A inconveniente verdade de que o armazenamento na nuvem não é infinito

O armazenamento de dados na nuvem trouxe a sensação de que poderíamos guardar nossas informações e recordações infinitamente e acessá-los quando quisermos. Com essa perspectiva, nos tornamos acumuladores digitais. Passamos a guardar muitos e-mails, fotos e vídeos que raramente voltamos a olhar, com a certeza de que poderemos encontrá-los a qualquer momento.

Nossos arquivos ficam guardados em um HD que pode estar em qualquer lugar no mundo, a milhares de quilômetros de distância, e podem ser acessados por meio de servidores que fazem a comunicação dos dispositivos pessoais com data centers a qualquer momento. Esses centros de armazenamento de dados possuem alto nível de segurança, onde quer que estejam.

Apesar da tecnologia ter se tornado acessível para muitos de nós há relativamente pouco tempo, o termo nuvem já era usado desde a década de 1970. Era uma espécie de metáfora para se referir à Internet. Em pouco tempo, se inseriu no cotidiano de todos nós. Difícil encontrar alguém que não use serviços como Google Drive, o iCloud, o One Drive ou o Dropbox, entre vários outros.

A questão que já está afligindo alguns de nós – e chegará aos demais mais cedo ou mais tarde, é justamente o fato de que, embora para nós a nuvem nos dê a ideia de algo ilimitado, os data centers são estruturas físicas e, portanto, finitas. Compreender que a nuvem é um recurso finito incapaz de absorver quantidades exponencialmente crescentes de informações (com custo relativamente baixo) é um choque.

E essa verdade inconveniente chega para muitos com um aviso de seu provedor, ao ser informado que está próximo de atingir o limite de armazenamento em sua conta, seja por meio do serviço gratuito ou pago.
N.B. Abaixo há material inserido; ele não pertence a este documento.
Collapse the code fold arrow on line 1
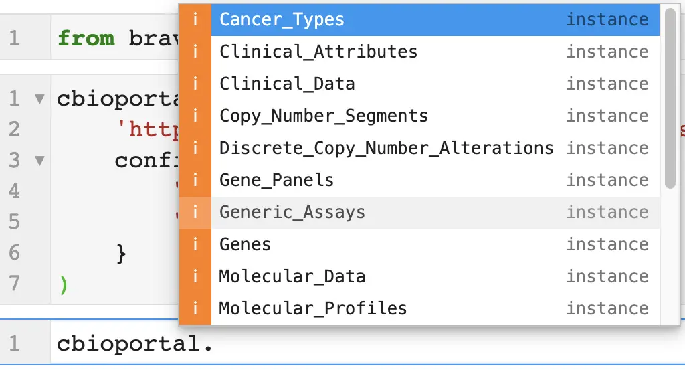The width and height of the screenshot is (685, 372). point(39,99)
Geralmente o alerta vem com uma solução relativamente simples: começar a pagar ou pagar mais para aumentar sua capacidade de armazenar. E aí há outra questão: como os custos são relativamente baixos, a tendência é aceitar a oferta e seguir acumulando. Mas até quando?

Conceito de diretórios, pastas e arquivos está se tornando obsoleto

No início dos anos 2000, a capacidade de armazenamento dos serviços de e-mail era de em média 10 MB. Quando o Google lançou o Gmail, em 2004, a conta oferecia até um gigabyte gratuito, 100 vezes mais do que Yahoo e Hotmail. Em uma década, a capacidade de armazenamento chegou a 15 gigabytes. Em 2020, o Google Fotos guardava mais de 4 trilhões de fotos, com 28 bilhões de novas fotos e vídeos sendo acrescentados a cada semana.
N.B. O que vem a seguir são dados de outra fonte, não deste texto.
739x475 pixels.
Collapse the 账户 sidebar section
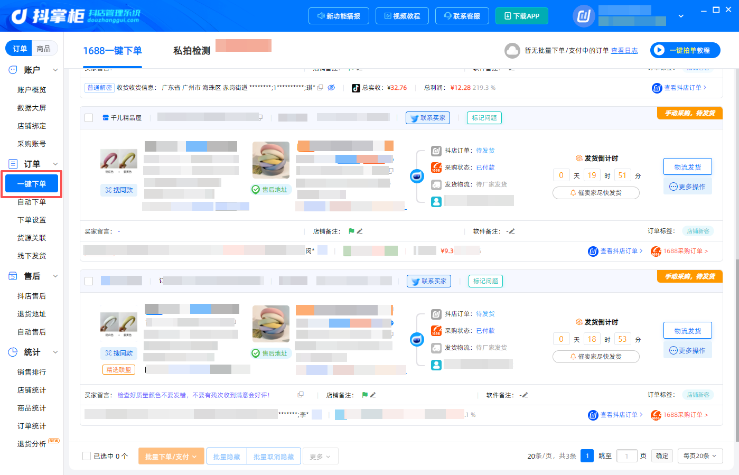(x=55, y=70)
Sem a limitação física do filme fotográfico e dos custos de revelação, passamos a registrar qualquer coisa em imagens que, mesmo quando o fazemos para atender uma necessidade específica, as deixamos na nuvem para podermos acessar caso seja necessário no futuro. Essa possibilidade e o fato de ser barato faz com que tudo fique guardado.

Com a quantidade de fotos, e-mails e arquivos acumulados, preferimos evitar até mesmo pensar em ter que organizar ou diminuir esse verdadeiro depósito de memórias. Contribui para isto também a facilidade proporcionada por eficientes recursos de pesquisa com os quais conseguimos achar o que precisamos eventualmente, mesmo que não estejam organizados. Até mesmo o conceito de diretórios, pastas e arquivos está se tornando obsoleto.

O choque da finitude do espaço que ocupamos na nuvem exigirá de cada um de nós uma reflexão sobre a relação e o gerenciamento que fazemos das informações, dos nossos dados e dos registros de nossas vidas.